Electrochemical approach for the aptamer-like conformational changes of α-synuclein peptides in the presence of copper(II)

Abstract

The structure and aggregation states of alpha-synuclein (α-syn) have been shown to have a connection to the pathological development of Parkinson's disease (PD). Computational modeling studies have indicated that α-syn proteins misfold in the presence of biometals such as copper, iron and zinc, resulting in down-stream off-pathway oligomerization. If the early folding processes can be prevented, subsequent neurotoxicity due to the production of reactive oxygen species induced by the formation of α-syn-Cu(II) complexes can be suppressed. However, experimental data are lacking to support this hypothesis and many traditional approaches lack speed and sample volume efficiency. Through the application of an aptamer-like folding/unfolding strategy on an electrochemical platform, these challenges can be resolved. By exploiting the effect of spatial distance between the redox probe and electrode surface, a biosensor capable of monitoring the structural changes of α-syn peptides was constructed. Ferrocene-conjugated α-syn peptides (Fc-PEP) were immobilized on gold surfaces via gold-sulfur bond.
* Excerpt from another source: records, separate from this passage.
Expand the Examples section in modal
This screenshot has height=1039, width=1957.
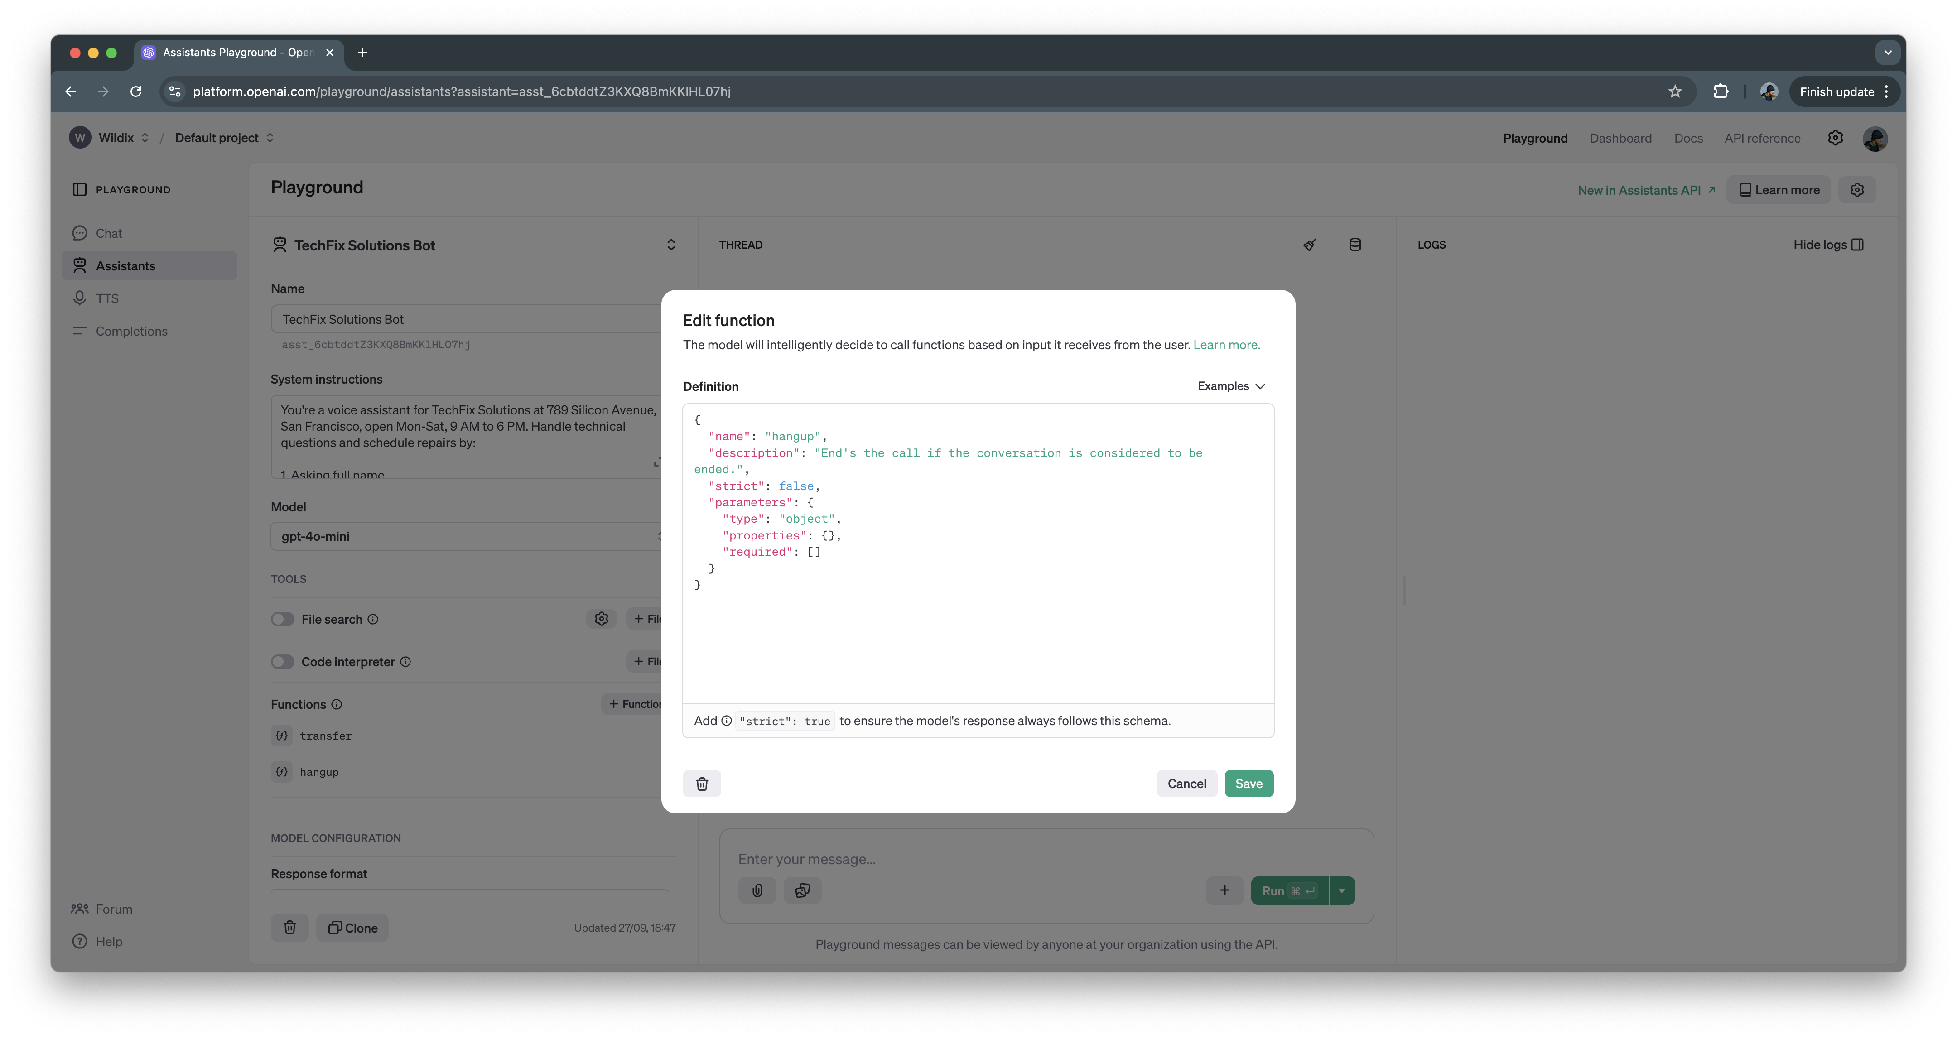(1231, 385)
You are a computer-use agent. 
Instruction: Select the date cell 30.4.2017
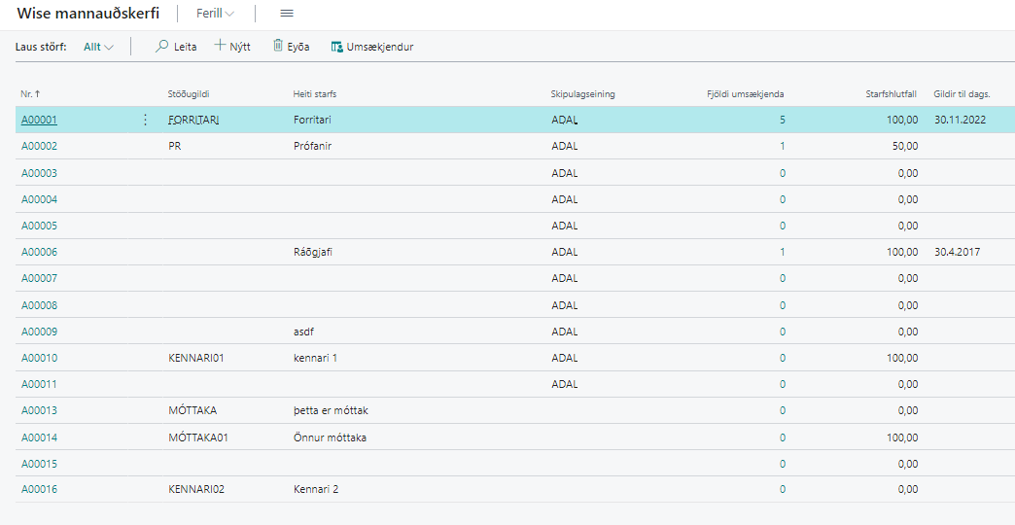click(957, 252)
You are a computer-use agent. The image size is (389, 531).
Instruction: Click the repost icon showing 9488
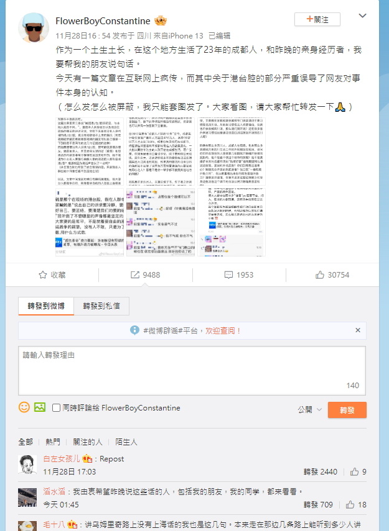(135, 275)
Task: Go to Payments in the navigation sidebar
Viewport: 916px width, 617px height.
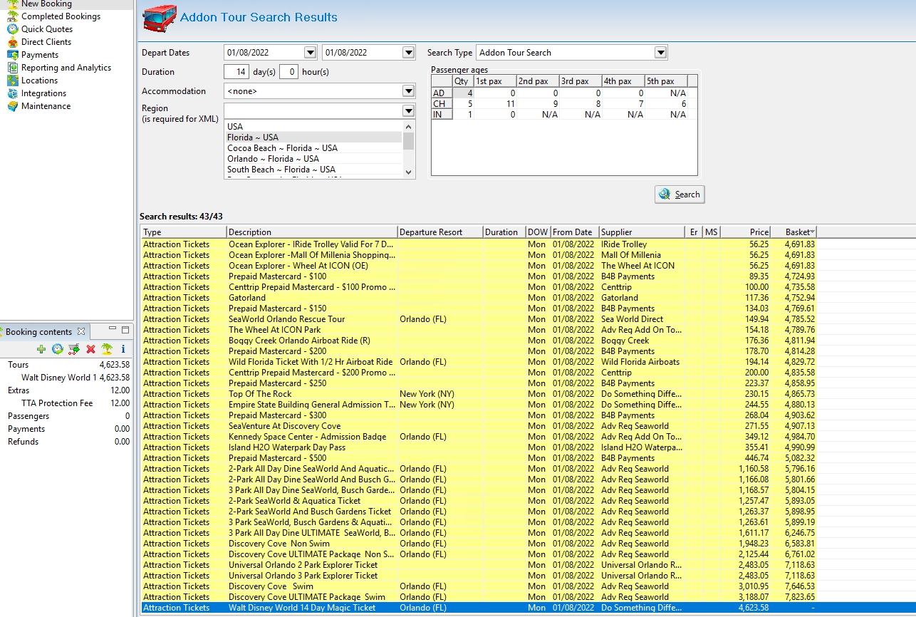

Square-wave voltammetry (SWV) was used to monitor the Fc oxidation signal in the presence and absence of Cu(II). Full surface characterization studies were performed using X-ray photoelectron spectroscopy (XPS) and time-of-flight secondary ion mass spectrometry (ToF-SIMS). The results showed that Fc-PEPs folded in the presence of Cu(II), and this behaviour could be reversed with the addition of EDTA. The biosensor was able to demonstrate distinguishable current responses between the effects of Cu(II) and Zn(II) on the folding of Fc-PEPs. Finally, in the presence of a well-described antioxidant and amyloid inhibitor, pyrroloquinoline quinone (PQQ), the current responses remained the same, indicating the strong interaction between PQQ and Fc-PEPs that suppressed the folding process. Our preliminary results demonstrated that an aptamer-like electrochemical approach has a promising potential for developing a platform toward screening the antioxidant and amyloid inhibitor molecules targeting Cu(II)-induced folding of α-syn in PD.